We’re wrapping up the first of four weeks’ worth of reading of Homer’s Odyssey in our Omnibus class, and we’re finding application in rather unlikely places.

One takeaway relates to the family. Without question, the Odyssey would not be nearly as interesting – and enjoyable – as it is were it not for Odysseus’ son (Telemachos) and his faithful wife (Penelope). While all of the characters have their own flaws and admirable traits, one cannot miss the value of family to the establishment and preservation of a civilization.

Telemachus has a dysfunctional upbringing, being raised (essentially) by a single mom in a house occupied by over one hundred suitors who vie for her hand in marriage. That’s enough to confuse and frustrate any kid. While his spineless tendencies are frustrating early on in the story, it’s rather impressive that he has turned out as well as he has, under the circumstances.

The reader sympathizes with the hero, Odysseus, who just wants to get home. The going is made tough(er) by a disgruntled Poseidon, but Odysseus does not lose heart or stop trying to get back to his beloved Ithaca.

But I am compelled by Odysseus’ effort to preserve his family. Penelope patiently waits (twenty years?!) for her husband’s return, fending off suitors in the interim and raising young Telemachus. Telemachus longs for his father’s return from the Trojan War and often becomes sad when thinking of his unfortunate father.

But easily lost in all of this is the value of the family. The family is the cornerstone of civilization. As the family goes, so goes the culture. It was the case in a 3,000 year-old piece of fiction and it is the case in our lives today. How quickly we forget that children’s conception of right and wrong are forged in the home. Children’s first notion of what their heavenly Father is like comes from their earthly fathers (or father figures). Children learn how to be courageous (or not), how to die to self (or not), how to prefer others ahead of themselves (or not), and how to work hard (or not) first from their parents. They can learn these things from a variety of sources, but it is first evident in the home.
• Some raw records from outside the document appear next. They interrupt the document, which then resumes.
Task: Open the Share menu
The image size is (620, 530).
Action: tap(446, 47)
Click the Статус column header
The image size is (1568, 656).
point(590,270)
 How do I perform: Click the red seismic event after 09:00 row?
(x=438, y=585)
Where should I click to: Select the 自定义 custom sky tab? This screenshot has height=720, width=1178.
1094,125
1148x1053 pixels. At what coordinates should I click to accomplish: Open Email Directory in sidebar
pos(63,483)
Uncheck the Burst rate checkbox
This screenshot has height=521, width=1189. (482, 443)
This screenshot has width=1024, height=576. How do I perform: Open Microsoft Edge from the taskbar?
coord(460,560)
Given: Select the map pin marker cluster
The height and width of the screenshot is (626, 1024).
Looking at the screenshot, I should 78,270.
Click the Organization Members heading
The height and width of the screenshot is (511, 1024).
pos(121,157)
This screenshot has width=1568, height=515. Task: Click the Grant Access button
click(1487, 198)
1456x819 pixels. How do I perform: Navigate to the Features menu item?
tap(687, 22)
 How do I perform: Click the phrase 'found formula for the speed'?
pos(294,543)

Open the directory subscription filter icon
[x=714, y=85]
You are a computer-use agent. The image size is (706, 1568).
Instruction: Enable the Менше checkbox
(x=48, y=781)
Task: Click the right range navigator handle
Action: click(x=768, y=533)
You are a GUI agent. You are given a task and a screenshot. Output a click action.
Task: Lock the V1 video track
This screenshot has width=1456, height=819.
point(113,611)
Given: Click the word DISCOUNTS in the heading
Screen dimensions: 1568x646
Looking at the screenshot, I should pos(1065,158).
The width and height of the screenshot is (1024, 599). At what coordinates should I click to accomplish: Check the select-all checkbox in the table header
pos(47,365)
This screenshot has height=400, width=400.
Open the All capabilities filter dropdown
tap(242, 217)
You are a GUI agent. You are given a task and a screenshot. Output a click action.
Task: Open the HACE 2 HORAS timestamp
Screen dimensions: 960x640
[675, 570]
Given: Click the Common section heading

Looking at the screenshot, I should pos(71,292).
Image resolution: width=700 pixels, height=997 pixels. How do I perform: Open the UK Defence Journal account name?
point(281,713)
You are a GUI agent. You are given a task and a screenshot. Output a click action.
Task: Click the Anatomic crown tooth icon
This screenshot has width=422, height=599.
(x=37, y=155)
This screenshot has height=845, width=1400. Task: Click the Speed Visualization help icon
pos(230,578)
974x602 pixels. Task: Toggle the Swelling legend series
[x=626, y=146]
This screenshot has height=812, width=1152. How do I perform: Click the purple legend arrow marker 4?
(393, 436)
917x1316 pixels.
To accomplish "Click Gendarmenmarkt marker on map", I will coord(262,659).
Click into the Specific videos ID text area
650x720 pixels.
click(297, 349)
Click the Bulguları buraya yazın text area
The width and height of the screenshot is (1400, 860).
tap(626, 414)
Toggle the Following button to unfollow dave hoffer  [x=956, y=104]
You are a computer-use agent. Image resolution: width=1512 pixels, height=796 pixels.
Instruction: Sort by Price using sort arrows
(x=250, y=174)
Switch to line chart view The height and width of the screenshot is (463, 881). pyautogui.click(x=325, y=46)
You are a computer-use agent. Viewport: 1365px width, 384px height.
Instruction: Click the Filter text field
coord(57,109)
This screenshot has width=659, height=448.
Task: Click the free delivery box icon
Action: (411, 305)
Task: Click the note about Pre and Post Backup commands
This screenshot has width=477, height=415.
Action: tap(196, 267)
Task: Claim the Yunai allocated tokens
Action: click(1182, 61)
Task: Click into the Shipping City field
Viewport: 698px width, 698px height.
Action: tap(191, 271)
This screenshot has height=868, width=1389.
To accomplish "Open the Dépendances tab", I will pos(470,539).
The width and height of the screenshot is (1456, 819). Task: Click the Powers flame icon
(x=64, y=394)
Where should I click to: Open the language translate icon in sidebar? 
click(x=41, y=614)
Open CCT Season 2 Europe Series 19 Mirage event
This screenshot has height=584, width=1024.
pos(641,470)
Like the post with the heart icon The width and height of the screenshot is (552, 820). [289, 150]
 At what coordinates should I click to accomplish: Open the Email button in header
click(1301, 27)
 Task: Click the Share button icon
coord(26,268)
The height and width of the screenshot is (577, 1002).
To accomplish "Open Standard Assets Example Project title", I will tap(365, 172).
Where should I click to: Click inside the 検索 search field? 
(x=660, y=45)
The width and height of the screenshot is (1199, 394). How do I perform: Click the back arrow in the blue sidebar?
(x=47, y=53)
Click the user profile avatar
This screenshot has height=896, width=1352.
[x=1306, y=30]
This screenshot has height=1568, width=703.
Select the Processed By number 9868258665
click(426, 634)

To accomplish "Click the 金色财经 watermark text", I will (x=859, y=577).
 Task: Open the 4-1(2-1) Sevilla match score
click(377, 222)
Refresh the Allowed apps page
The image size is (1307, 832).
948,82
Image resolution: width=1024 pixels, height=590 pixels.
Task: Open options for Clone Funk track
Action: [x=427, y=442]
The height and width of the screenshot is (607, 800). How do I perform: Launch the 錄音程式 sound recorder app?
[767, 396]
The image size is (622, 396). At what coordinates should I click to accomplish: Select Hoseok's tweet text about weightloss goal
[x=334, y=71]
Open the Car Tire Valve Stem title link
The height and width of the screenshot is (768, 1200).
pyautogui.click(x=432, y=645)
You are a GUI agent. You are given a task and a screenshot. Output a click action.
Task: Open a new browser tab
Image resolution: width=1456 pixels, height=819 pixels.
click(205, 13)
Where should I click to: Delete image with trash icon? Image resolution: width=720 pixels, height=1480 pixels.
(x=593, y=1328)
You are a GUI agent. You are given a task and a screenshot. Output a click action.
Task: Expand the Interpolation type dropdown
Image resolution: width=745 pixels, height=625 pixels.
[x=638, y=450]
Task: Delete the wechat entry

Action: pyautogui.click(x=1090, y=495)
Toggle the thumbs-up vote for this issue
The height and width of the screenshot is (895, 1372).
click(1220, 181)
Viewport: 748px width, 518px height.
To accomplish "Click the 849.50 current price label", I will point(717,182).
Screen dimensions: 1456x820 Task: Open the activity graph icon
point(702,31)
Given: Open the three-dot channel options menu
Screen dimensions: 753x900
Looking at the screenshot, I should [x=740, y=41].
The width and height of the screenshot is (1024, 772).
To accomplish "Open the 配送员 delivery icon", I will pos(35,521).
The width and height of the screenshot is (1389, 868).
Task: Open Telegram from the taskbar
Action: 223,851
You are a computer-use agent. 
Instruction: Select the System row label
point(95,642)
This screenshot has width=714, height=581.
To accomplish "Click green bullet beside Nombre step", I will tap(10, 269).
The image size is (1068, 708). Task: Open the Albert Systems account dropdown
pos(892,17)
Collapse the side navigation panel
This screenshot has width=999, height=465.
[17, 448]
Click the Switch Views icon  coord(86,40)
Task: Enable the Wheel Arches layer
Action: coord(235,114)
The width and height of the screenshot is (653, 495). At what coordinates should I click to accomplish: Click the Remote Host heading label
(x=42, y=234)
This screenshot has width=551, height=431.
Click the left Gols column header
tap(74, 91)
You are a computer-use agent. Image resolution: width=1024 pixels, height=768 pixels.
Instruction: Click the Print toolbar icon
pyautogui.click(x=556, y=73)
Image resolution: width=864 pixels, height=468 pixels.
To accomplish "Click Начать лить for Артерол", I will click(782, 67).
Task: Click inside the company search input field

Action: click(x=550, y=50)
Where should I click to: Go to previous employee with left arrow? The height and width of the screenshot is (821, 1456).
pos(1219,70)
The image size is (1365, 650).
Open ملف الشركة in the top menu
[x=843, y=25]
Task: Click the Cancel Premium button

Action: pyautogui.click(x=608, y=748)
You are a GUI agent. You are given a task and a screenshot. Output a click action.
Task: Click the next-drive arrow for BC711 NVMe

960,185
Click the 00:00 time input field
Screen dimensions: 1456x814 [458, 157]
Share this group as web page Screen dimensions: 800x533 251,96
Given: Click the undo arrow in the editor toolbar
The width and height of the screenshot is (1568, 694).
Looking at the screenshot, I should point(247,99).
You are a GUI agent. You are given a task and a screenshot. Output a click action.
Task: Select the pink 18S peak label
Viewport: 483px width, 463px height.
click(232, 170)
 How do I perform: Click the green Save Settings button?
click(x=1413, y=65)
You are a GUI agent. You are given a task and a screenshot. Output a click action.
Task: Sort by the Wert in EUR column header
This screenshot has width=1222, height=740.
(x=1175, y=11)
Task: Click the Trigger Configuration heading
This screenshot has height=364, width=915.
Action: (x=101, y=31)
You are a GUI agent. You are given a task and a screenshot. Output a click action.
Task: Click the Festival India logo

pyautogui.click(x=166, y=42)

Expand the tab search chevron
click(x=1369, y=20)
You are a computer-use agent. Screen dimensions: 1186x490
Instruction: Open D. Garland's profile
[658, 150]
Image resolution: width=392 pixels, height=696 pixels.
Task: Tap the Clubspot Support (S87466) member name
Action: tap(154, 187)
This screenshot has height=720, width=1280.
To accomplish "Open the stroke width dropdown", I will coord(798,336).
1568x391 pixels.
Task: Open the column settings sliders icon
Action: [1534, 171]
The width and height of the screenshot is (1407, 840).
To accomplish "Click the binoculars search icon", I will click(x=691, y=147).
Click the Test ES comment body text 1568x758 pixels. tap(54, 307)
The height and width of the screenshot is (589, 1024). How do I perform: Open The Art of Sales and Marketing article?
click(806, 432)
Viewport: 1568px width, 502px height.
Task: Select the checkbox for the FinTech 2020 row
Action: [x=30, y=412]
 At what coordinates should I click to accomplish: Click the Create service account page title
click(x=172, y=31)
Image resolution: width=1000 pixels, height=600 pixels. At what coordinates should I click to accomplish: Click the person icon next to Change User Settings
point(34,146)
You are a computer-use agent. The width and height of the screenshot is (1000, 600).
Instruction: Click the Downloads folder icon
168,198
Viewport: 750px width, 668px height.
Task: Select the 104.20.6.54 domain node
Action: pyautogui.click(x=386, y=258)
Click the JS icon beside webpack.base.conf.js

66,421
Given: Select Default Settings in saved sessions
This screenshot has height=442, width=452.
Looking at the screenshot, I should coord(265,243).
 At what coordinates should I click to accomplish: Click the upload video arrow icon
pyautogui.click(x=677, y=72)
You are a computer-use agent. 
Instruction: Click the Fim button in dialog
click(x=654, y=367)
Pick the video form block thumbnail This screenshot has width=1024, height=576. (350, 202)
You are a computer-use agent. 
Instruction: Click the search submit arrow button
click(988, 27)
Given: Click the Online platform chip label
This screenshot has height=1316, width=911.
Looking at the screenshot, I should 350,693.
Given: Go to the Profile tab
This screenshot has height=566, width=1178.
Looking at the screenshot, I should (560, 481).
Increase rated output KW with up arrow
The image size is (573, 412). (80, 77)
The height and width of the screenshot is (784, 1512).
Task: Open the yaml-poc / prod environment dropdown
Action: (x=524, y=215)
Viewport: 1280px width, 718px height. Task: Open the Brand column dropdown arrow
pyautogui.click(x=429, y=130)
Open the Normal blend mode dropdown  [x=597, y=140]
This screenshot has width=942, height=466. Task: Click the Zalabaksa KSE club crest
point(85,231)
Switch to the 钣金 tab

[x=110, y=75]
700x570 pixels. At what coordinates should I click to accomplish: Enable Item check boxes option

And if the enemy can reach us on the family level, he can score a major victory in the battle. That is why the family is under strategic attack by the enemy today. Ours is a society that sanctions the marriage of husband and husband. We will kill our own children in utero if doing so is convenient or expedient. The powerful and influential institution of the family is under full-scale assault while we make like frogs in the heating kettle.

Though it’s certainly not the point of the story, this lesson in the white spaces made for some healthy discussion among our students. It is incumbent on all of us to help to preserve and cultivate biblical relationships first in our own homes if we would look to impact the dying world around us.
When we can do that, little things like fighting off mythical monsters on the way home from work should be a cakewalk.